Das sagen Bürgermeister zum Lockdown

In den Kommunen stößt der neue Lockdown nicht nur auf Verständnis. Viele Bürgermeister sorgen sich um Kultur, Freizeitbranche und Gastronomie. In Baden-Württemberg wenden sich 30 Bürgermeister mit einem Appell an die Landesregierung. KOMMUNAL hat sich bei Bürgermeistern bundesweit umgehört. Ein Überblick.

Die Corona-Infektionslage spitzt sich zu. Mit über 18.000 Fällen meldete das Robert Koch-Institut eine neue Rekordzahl.
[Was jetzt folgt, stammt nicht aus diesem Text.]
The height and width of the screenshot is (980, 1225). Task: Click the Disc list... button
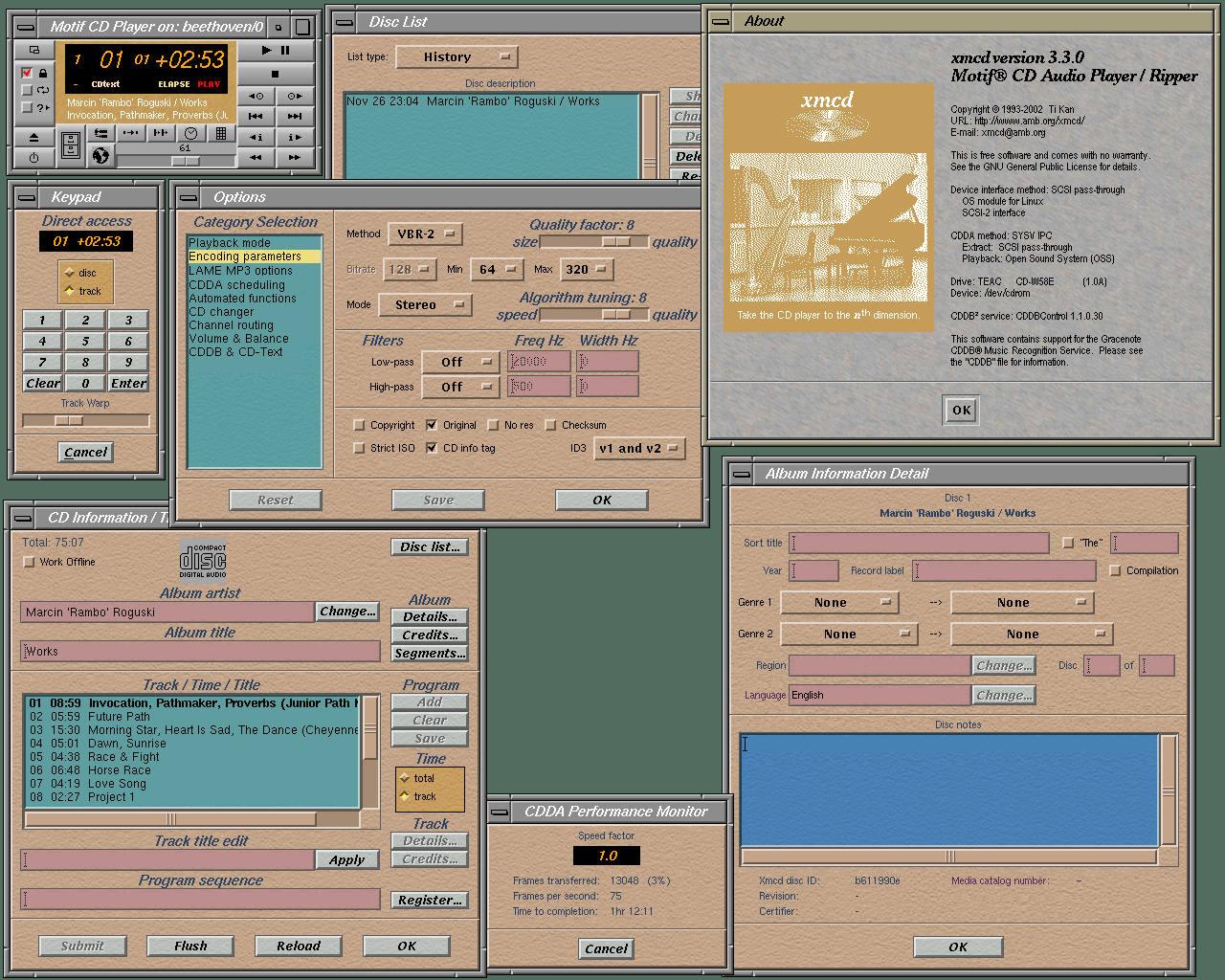coord(429,546)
Wegen der kritischen Lage haben Bund und Länder am Mittwoch einen neuen Lockdown beschlossen, der am kommenden Montag, 2. November, in Kraft treten wird. Dabei gibt es Punkte, die von vielen Bürgermeistern kritisiert werden. Sie sind besorgt über die Auswirkungen auf Kultur und Lokalwirtschaft.
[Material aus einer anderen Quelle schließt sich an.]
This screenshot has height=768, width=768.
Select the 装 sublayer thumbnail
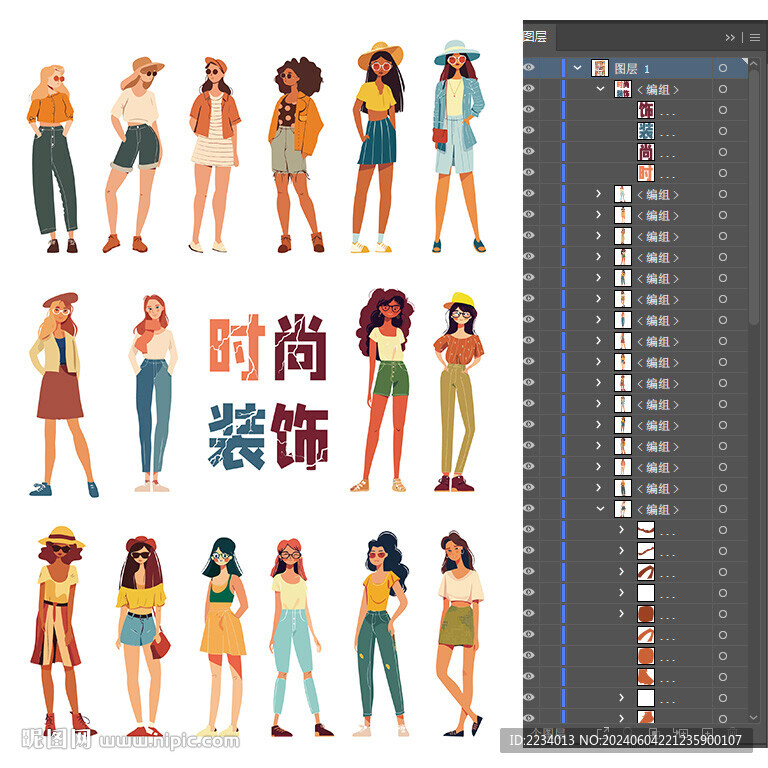645,131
„Theater, Oper, Kino, Gastronomie, Hotellerie und Cafés haben gute Hygienekonzepte etabliert und sind als Treiber des Infektionsgeschehens nach unserer Kenntnis von eher geringer Bedeutung“, heißt es so auch in einem Appell von 30 Bürgermeistern in Baden-Württemberg.

Die kommunalen Spitzenverbände begrüßen den Lockdown zwar, sind sich der problematischen Punkte aber bewusst. Sie fordern schnelle und unbürokratische Hilfen für die Betriebe.

Kupferzells Bürgermeister lobt gute Hygienekonzepte

Bürgermeister Christoph Spieles

In meinen Augen hätte man hier anders agieren können, denn gerade in Cafés und gastronomischen Betrieben wurden gute Hygienekonzepte erstellt und umgesetzt.

Kupferzells Bürgermeister Christoph Spieles

Bürgermeister Christoph Spieles im baden-württembergischen Kupferzell bedauert, dass insbesondere Gastronomiebetriebe und Fitnessstudios wieder schließen müssen. Auch der Vereinssport komme durch die neuen Maßnahmen zum Stillstand.

„In meinen Augen hätte man hier anders agieren können, denn gerade in Cafés und gastronomischen Betrieben wurden gute Hygienekonzepte erstellt und umgesetzt, so dass ich selbst in den letzten Wochen und Monaten keine Ängste bei solchen besuchen verspürt habe“, erklärte Bürgermeister Spieles.

Er setzt auf Politik und Bevölkerung. Sie sollten die Betriebe unterstützen. „Da zumindest das Essen abgeholt werden kann, hoffe ich, dass unsere Bevölkerung hier noch einmal zusammenhält und die Betriebe entsprechend unterstützt“, sagte Bürgermeister Spieles zu KOMMUNAL.

Von der Politik erwartet Kupferzells Bürgermeister einen Ausgleich. „Vor allem die Gastronomen haben im letzten halben Jahr sehr viel leiden müssen.“

Waldkirchens Bürgermeister hat kein Verständnis für Lockdown der Gastronomie und Hotellerie

Bürgermeister Heinz Pollak

Die Schließungen führen meines Erachtens dazu, dass sich viele heimlich treffen.

Waldkirchens Bürgermeister Heinz Pollak

Noch kritischer äußert sich der Bürgermeister des niederbayerischen Luftkurortes Waldkirchen. Heinz Pollak hat für den Lockdown für Gastronomie und Hotellerie gar kein Verständnis.

„Die Branche der Beherbergungs- und Gastronomiebetriebe hat die Hausaufgaben in den letzten Monaten meines Erachtens hervorragend gemacht“, sagte der Bürgermeister der Stadt im Bayerischen Wald. „Sie alle haben in außerordentlicher Weise auf die einzelnen Betriebe zugeschnittenen individuelle Schutz- und Hygienekonzepte entwickelt, die auch mit hohem finanziellen Aufwand für den einzelnen verbunden waren.“

In Restaurants oder Hotels gebe es nach bisherigen Erkenntnissen keine hohe Ansteckungsgefahr, so Bürgermeister Pollak. „Die Schließungen führen meines Erachtens dazu, dass sich viele heimlich treffen - und gerade in diesen privaten Feiern finden aber auch nachweislich die meisten Infektionen statt.“

Bad Füssings Bürgermeister hofft auch auf Hilfen für indirekt betroffene Betriebe

Bürgermeister Tobias Kurz

Mir blutet das Herz. Natürlich steht die Gesundheit unserer Gäste und der Bevölkerung an oberster Stelle.                                                                            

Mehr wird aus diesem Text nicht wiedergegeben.